• **PAGE**:
▽

Mass deportation by charter flight to Afghanistan, 28th March
No Borders! Stop Deportations! | 25.03.2012 21:33
Was 26th March, postponed to 28th March, 00.10 hrs
Many people know that the UK has embarked in a disastrous war in Afghanistan, alongside the US and NATO.
What most people do not know, or are not aware of, is that the people who arrive in UK fleeing the war in Afghanistan are routinely detained, denied protection and sent back to Afghanistan, on regular charter flights London - Kabul: there is a deportation charter flight to Afghanistan about every two weeks– charters to Afghanistan are the most regular of the mass deportation flights from the UK.
Usually young boys are left to stay in UK until they turn 18, then they are told they have to go back; if they don’t go they are arrested and put forcibly on a plane.
Aziz Hussini, aged just 18, is in detention, due to be forcibly removed from the UK to Afghanistan on this charter flight. Agents of the UK Border Agency arrested Aziz on his wedding day in Glasgow, snatching him at the Registry Office. His fiancée Gemma is a British citizen. Aziz arrived in the UK in 2009 as an unaccompanied minor. Perhaps the UK government thinks that no one in this country cares what happens to refugee children when they reach 18, that we are all happy to see them kicked out of care and into the refugee camps of Afghanistan. His friends and devastated fiancée have set up a campaign to stop him being deported and to have him released.
http://www.ncadc.org.uk/ campaigns/aziz_hussini/index. html
Aziz was first booked on a charter flight due to depart the UK on the 12th of March. The flight was cancelled at the last moment because Reliance had concerns about the safety of its employees, due to worsening security situation in the aftermath of the massacre of 17 innocent Afghan civilians by a US soldier. Reliance is the private security firm who took on the dirty work to carry out deportation, after G4S private security killed Jimmy Mubenga during a deportation attempt. If it is dangerous for private security guards to fly to Afghanistan, how can it be safe for Afghan refugees? How can it be safe for a 18 years old who has lost all contact with his family and has no support there?

△

• **MATERIAL SHOWN**:
▽

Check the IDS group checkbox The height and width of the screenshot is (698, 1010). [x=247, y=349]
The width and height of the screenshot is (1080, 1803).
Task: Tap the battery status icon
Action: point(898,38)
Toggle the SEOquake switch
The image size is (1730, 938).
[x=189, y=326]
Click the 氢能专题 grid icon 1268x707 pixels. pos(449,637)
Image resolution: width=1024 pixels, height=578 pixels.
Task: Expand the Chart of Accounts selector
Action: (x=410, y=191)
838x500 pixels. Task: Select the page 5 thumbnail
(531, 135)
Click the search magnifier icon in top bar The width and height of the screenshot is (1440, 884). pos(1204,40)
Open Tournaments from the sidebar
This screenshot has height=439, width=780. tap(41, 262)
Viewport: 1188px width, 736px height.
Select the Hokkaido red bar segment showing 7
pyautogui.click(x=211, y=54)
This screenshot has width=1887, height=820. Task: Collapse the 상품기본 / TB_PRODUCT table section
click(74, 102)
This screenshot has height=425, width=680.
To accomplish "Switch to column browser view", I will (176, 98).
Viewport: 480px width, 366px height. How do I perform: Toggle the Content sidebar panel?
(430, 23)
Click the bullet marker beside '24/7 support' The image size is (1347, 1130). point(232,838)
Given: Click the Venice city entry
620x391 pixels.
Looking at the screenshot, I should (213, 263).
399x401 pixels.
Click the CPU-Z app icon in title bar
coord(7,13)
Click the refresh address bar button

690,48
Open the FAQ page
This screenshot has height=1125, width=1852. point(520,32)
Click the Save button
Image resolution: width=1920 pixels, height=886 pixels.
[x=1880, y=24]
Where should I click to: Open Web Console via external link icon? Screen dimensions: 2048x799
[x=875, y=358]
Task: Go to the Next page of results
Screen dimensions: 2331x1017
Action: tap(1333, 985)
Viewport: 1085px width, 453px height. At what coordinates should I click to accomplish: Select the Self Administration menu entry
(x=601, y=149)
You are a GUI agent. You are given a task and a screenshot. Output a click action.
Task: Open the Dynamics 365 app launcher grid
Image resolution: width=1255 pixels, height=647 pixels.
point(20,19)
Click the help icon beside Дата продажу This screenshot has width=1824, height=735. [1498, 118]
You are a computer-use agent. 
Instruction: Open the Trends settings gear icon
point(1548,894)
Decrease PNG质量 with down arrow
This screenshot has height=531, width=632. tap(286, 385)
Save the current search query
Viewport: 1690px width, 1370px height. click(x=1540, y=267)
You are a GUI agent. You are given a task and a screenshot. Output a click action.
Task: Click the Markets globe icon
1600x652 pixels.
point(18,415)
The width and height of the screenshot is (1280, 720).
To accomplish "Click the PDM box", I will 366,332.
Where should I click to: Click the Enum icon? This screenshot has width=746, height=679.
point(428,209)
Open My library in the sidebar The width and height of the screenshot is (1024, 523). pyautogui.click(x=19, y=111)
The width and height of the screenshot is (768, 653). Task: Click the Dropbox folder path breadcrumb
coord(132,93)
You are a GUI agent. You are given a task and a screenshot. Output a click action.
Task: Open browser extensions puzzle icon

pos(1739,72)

△

• **TASKS FOR THIS EXERCISE**:
• a. From the post on the Afghanistan deportation charter flight, extract the passage starting with "What most people" and going on through "on a plane.".
• b. Translate this sentence from the post on the Afghanistan deportation charter flight into French: "Aziz arrived in the UK in 2009 as an unaccompanied minor."

• **ANSWERS GIVEN**:
• a.
What most people do not know, or are not aware of, is that the people who arrive in UK fleeing the war in Afghanistan are routinely detained, denied protection and sent back to Afghanistan, on regular charter flights London - Kabul: there is a deportation charter flight to Afghanistan about every two weeks– charters to Afghanistan are the most regular of the mass deportation flights from the UK.
Usually young boys are left to stay in UK until they turn 18, then they are told they have to go back; if they don’t go they are arrested and put forcibly on a plane.

• b. Aziz est arrivé au Royaume-Uni en 2009 en tant que mineur non accompagné.